The first portion 34 includes a mounting bracket 36 having a top 38
and a bottom 40, as well as a C-channel 48 extending downwardly
from the top 38 that runs from the front 26 to the back 28 of the
base 20. Openings 50 are provided through the mounting bracket 36
for coupling the first portion 34 to the marine vessel 1, for
example via fasteners such as nuts and bolts or screws.
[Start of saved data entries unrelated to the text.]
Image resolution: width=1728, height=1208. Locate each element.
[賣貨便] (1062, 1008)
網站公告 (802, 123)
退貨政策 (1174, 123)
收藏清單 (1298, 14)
[0030] The mounting bracket 36 is configured to receive and support
a carriage 60 therein. The carriage 60 extends between a top 62 and
a bottom 64 with sides 70 therebetween configured to correspond
with the C-channels 48 of the mounting bracket 36. The carriage 60
is received within the opposing C-channels 48 by inserting from the
back 34 of the mounting bracket 36. A back 68 of the carriage 60
need not be received within the mounting bracket 36.
[0031] With continued reference to FIG. 2, side extensions 71
extend downwardly from the top 62 of the carriage 60. A bracket 78
couples the carriage 60 to the second portion 100 of the base 20.
In particular, openings are defined through the bracket 78 through
which fasteners 74 may extend to couple the bracket 78 to the
carriage 60 (here via the side extensions 71) and to the second
portion 100. In this manner, the second portion 100 is slidable
with the carriage 60 within the mounting bracket 36.
[0032] The second portion 100 extends between a top 102 and a
bottom 104, a front 106 and a back 108, and sides 110 therebetween.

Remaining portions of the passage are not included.